AA Jetnet Login – Newjetnet

AA Jetnet & Newjetnet info

It is one thing to agree on a corporate merger. It is quite another to combine complex operations with millions of consumers who are literally flying in different directions.

This weekend, American Airlines and AA New Jetnet will complete the critical final step in the 22-month process of becoming the largest airline in the world when their reservation systems become one.

For consumers in the airline universe, that will mean the end of the confusion about which airline to use, which application to download or which toll-free number to call. The name Jetnet will disappear and both partners will fly under the label of Jetnet.

Passengers at Miami International Airport and Fort Lauderdale-Hollywood International Airport will see few changes.

“No flight will be impacted in Florida,” said American spokeswoman Martha Thomas. American Airlines – MIA’s largest airline – has always had many more flights locally than US Airways, but in the combined fleet total only about 4 percent of reservations need to be passed to the new Jetnet system.

 However, American advises passengers to register online 24 hours before take-off time, and arrive early to the airport with the boarding pass and itinerary by hand.

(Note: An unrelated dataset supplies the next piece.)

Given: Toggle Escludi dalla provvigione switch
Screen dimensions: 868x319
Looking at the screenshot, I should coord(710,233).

At the MIA, workers are scheduled to replace Jetnet posters with AA New Jetnet on Friday night. Exterior posters at Fort Lauderdale-Hollywood International Airport will also be replaced on Friday. US Airways doors will become American doors. At the MIA, both airlines are located at entrances D and E. Because American and US Airways Miami baggage catwalks are contiguous, confusions are not expected with baggage.

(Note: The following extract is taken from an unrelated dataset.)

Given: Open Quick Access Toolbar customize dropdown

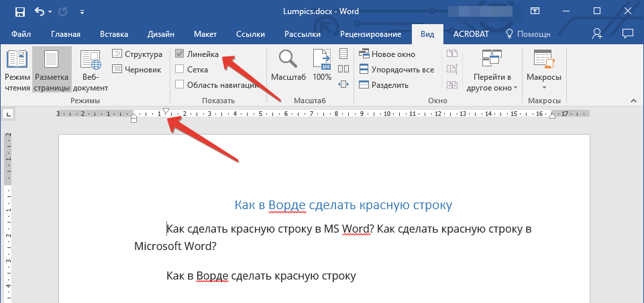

American’s national brand changeover at 200 airports includes standardized, more open-sided lobbies, with sleek silver metal counters and light-colored woods.

At US Airways hubs in Philadelphia, Charlotte, and Phoenix, about 200 flights – 11 percent of the total 6,700 fleet flights – are being taken off their regular schedule on Saturday to ease the transition. Those cuts affect flights from American, American Eagle, US Airways and US Airways Express, but will have no impact in Miami or Fort Lauderdale, Thomas said.

The two airlines announced their merger in February 2013 and formally concluded the agreement later that year, closing the Chapter 11 bankruptcy of American Airlines parent company AMR Corp.

The last plane from the historic 1939 US Airways flight, which began 76 years ago as a small postal service, will leave San Francisco at 9:55 pm on Friday and land in Philadelphia at 6:18 am on Saturday. At midnight on Saturday, the US Airways website will be closed. Visitors will automatically be redirected to AA’s website, www.aa.com.

“We’ve tested everything until we’re tired,” said Maya Liebman, chief information officer at AA.

Since the beginning of the corporate merger process in February 2013, American has hired 1,500 more booking agents and 600 new agents at airports. They installed 1,300 public computers for the New Jetnet, and spent 1 million hours training more than 50,000 employees. The cost of these measures has not been disclosed.

To facilitate the transition, American is also establishing 24-hour command centers – one central station and 23 satellites – with 1,000 employees on Jetnet until October 27. The airline began sending emails to its customers explaining the changes since Wednesday.